¡Un momento! Parad las máquinas, los motores y hasta el mundo si hace falta. ¿Ya es veinticuatro de diciembre? A Sabina le robaron el mes de abril, de acuerdo, pero a mí me arrebatado todo el calendario desde que terminó agosto. De pronto estamos aquí, a poco más de una semana para dar comienzo al nuevo año y yo ni siquiera me he molestado en hacer el famoso balance que todos solemos realizar. El tiempo pasa volando. Me parece tan irreal como la chica de este relato, a quien conocemos (o creemos conocer) a través de un taxista. Porque las historias no entienden de tiempo ni de lugares… y cualquier «Érase una vez» puede dar rienda suelta donde menos lo esperamos. Como es el caso, en el interior de un taxi.

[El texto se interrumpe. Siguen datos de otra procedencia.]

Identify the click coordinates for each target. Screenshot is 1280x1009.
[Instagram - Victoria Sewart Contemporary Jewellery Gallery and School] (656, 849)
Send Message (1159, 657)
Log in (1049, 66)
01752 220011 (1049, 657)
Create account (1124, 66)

¡Espero que os guste y os deseo a todos una genial Nochebuena y, por supuesto, feliz Navidad!
¿Seguimos leyendo?
El gris de la ventanilla se refleja en sus ojos oscuros. Frío, el invierno no perdona. Se estremece bajo la trenca negra antes de alisarse la falda con un movimiento airado. La tela arropa sus rodillas, sus piernas cruzadas, las acaricia allí donde algún afortunado habrá depositado sus manos. Luego suspira. Me clava su mirada a través del retrovisor interior. Así, despacio, dejando caer los párpados mientras juguetea con su larga cabellera.

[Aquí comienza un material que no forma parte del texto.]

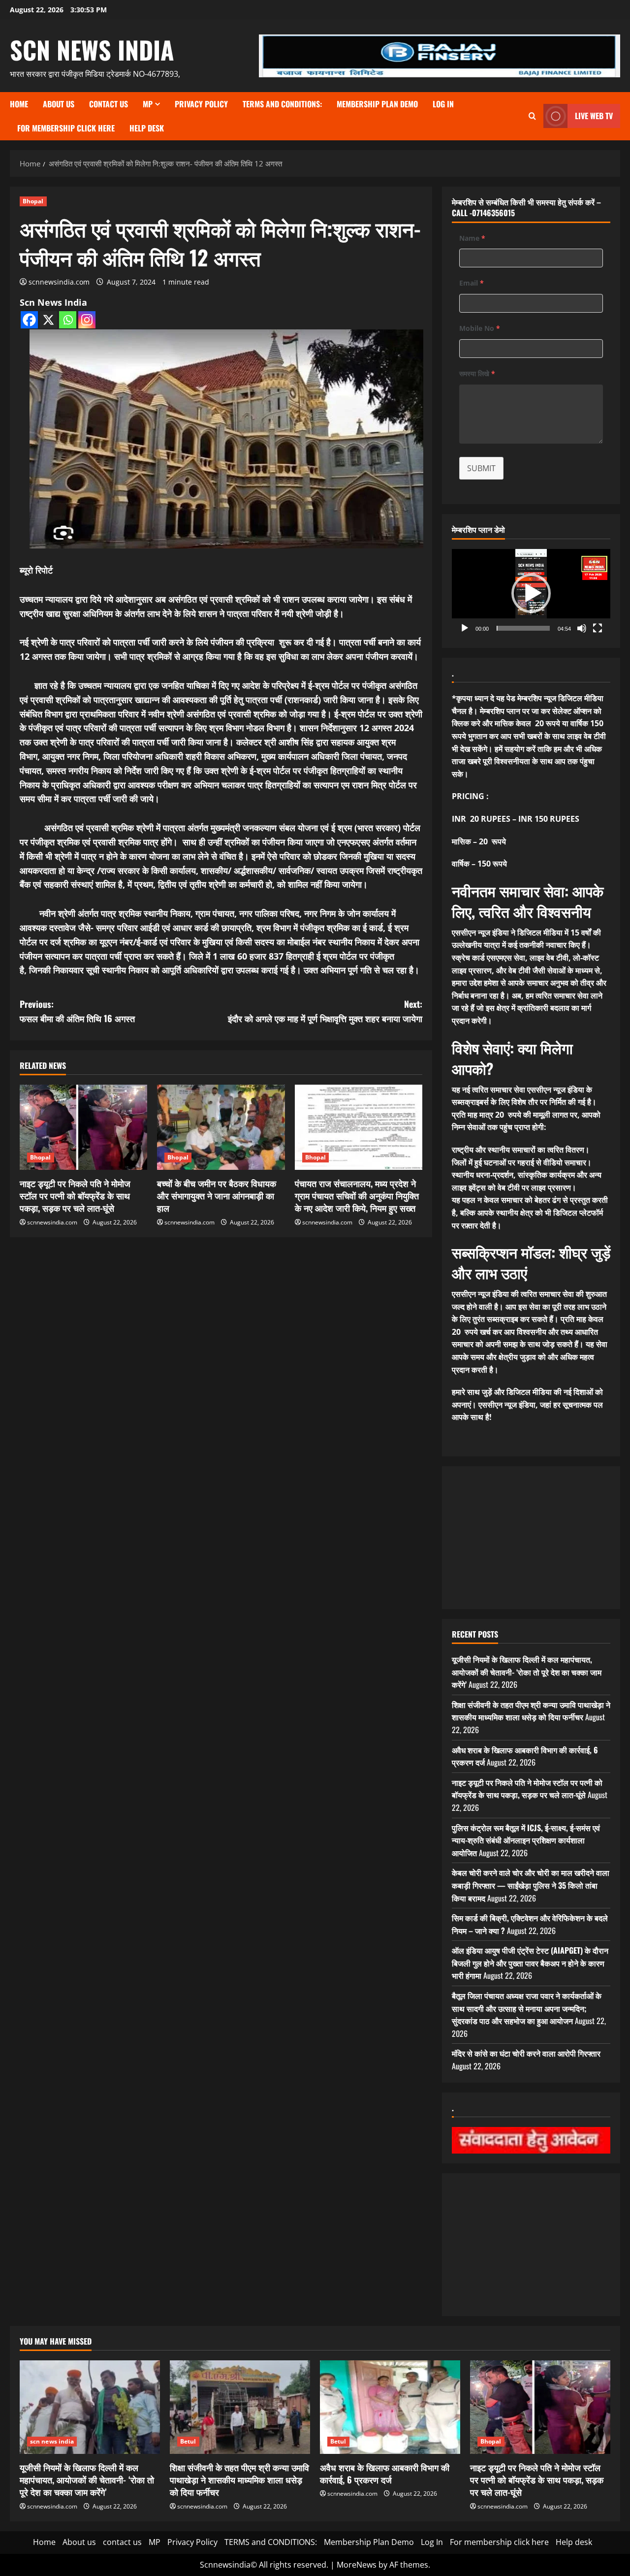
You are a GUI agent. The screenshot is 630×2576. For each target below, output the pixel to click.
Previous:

Viento. El gélido viento la ha despeinado antes de subirse al taxi, pero ella no ha puesto interés alguno en apartar el pelo que ahora enmarca su rostro. Se muerde los labios cortados por a saber qué besos, se muerde los pensamientos que leo en mi imaginación, donde la veo entre sábanas blancas, de algodón, donde su desnudez censura mi razón.

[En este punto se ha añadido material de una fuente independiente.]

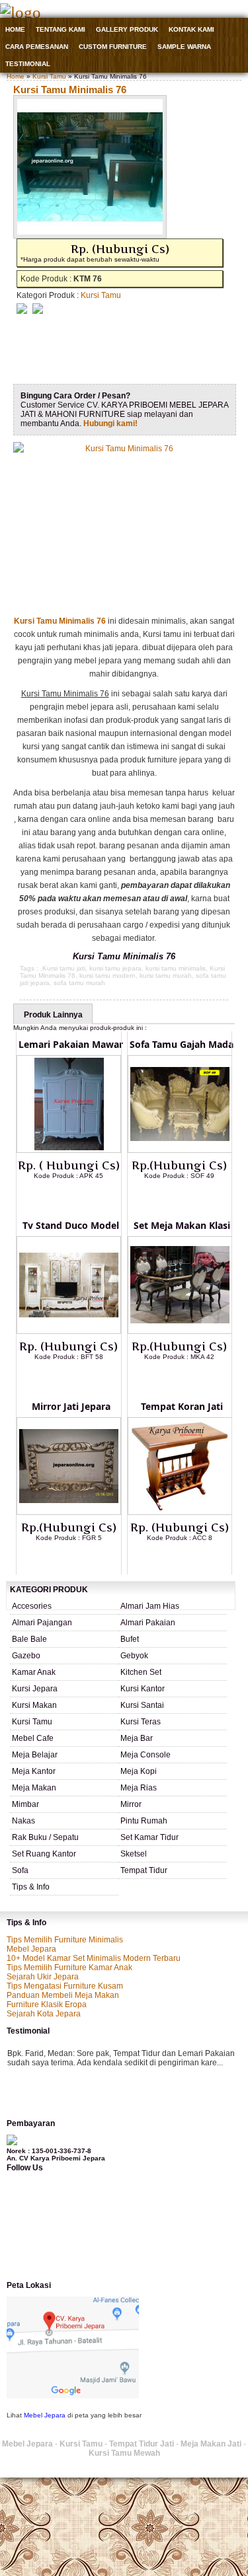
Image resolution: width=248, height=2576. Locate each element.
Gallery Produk (127, 29)
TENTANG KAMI (60, 29)
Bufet (129, 1639)
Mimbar (25, 1804)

Lejana me llega la voz de Mark Knopfler, de los Dire Straits. Siempre he sido más de los Smashing Pumpkins, pero ahora, con ella en el asiento trasero del coche, me encuentro tan perdido como aquel Romeo que no sabía hacer nada bien. Me gustaría llevarla a cualquier otra parte menos al destino que me ha indicado. Ser la canción que tararea distraídamente sólo para estar más cerca de su boca. Su cigarrillo y esa falda de color granate que se ajusta a su cuerpo… Pero me limito a asentir educadamente y a subir el volumen de la radio para bajar el tono de mis fantasías. Con suerte el tráfico será denso y la lluvia pisará por mí el freno.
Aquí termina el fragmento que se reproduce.